Sparing the periphery 

Shokat said his team stumbled upon the science behind Montara while trying to solve resistance to mTOR inhibitors. They made a bivalent molecule that treated the resistance — but only worked when it could bind to a ubiquitous protein known as FKBP12. When they introduced a compound that would bar access to FKBP12, the bivalent molecule only inhibited targets in the brain but not in the body, Shokat said, across models of alcohol use disorder and glioma.

“People have been working on [FKBP12] since the ‘80s heavily,” he said. “It was like this unbelievable lucky thing.”

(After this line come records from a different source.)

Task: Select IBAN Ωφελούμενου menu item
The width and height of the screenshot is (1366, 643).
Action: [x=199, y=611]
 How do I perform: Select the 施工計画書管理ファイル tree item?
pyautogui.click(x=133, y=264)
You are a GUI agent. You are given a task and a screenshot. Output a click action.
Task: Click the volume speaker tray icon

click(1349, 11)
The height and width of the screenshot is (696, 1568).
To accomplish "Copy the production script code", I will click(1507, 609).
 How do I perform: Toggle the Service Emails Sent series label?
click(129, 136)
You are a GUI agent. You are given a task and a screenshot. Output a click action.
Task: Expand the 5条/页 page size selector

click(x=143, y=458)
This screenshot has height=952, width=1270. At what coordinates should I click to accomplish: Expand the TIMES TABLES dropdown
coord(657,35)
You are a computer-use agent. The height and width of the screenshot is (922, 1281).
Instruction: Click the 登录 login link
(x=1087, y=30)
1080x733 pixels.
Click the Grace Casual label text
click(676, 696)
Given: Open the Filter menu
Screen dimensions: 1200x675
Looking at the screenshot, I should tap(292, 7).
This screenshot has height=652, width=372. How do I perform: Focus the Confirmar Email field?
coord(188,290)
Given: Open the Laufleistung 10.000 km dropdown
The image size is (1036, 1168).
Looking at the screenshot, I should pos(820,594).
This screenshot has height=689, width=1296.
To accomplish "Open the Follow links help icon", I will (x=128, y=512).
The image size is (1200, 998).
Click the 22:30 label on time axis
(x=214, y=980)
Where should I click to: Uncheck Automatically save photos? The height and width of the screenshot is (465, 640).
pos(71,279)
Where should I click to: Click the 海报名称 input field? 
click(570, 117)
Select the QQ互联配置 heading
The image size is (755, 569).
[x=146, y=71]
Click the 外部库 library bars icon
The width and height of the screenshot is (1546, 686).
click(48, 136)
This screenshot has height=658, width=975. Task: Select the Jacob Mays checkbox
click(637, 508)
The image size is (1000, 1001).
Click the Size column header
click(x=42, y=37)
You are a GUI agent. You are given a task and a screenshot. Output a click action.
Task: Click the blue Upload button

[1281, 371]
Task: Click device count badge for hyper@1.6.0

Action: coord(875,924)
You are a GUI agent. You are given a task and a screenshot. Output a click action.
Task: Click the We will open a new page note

Shokat and Hertz previously co-founded Mitokinin based on their work on PINK1, which they found to play a role in Parkinson’s disease. AbbVie lined up an option to acquire Mitokinin back in 2021 and, in October, paid $110 million to seal the deal.

Hertz had been looking for a new venture focused on dementia and the duo soon decided to take the “BrainOnly” platform into Montara, whose 11-person team comprises largely ex-Mitokinin employees. The company closed the seed round in January.

“Last year was a really hard time to fundraise,” Hertz said, but noted they are hoping to build the company incrementally and raise the next round around the end of this year or early next year.

This time around, they brought in two other scientific co-founders, Thomas Südhof of Stanford University and Martin Kampmann, Shokat’s colleague at UCSF. Both are bringing ideas about potential new ways to treat neurodegenerative conditions, with Südhof’s basic research on disease mechanisms and Kampmann’s CRISPR-based screens. But they also said Montara’s tech could be useful on known targets, such as LRRK2 and APOE.

“Fundamentally, any brain disorder for which a target can be identified that is not specific to the brain is a potential indication,” Südhof said.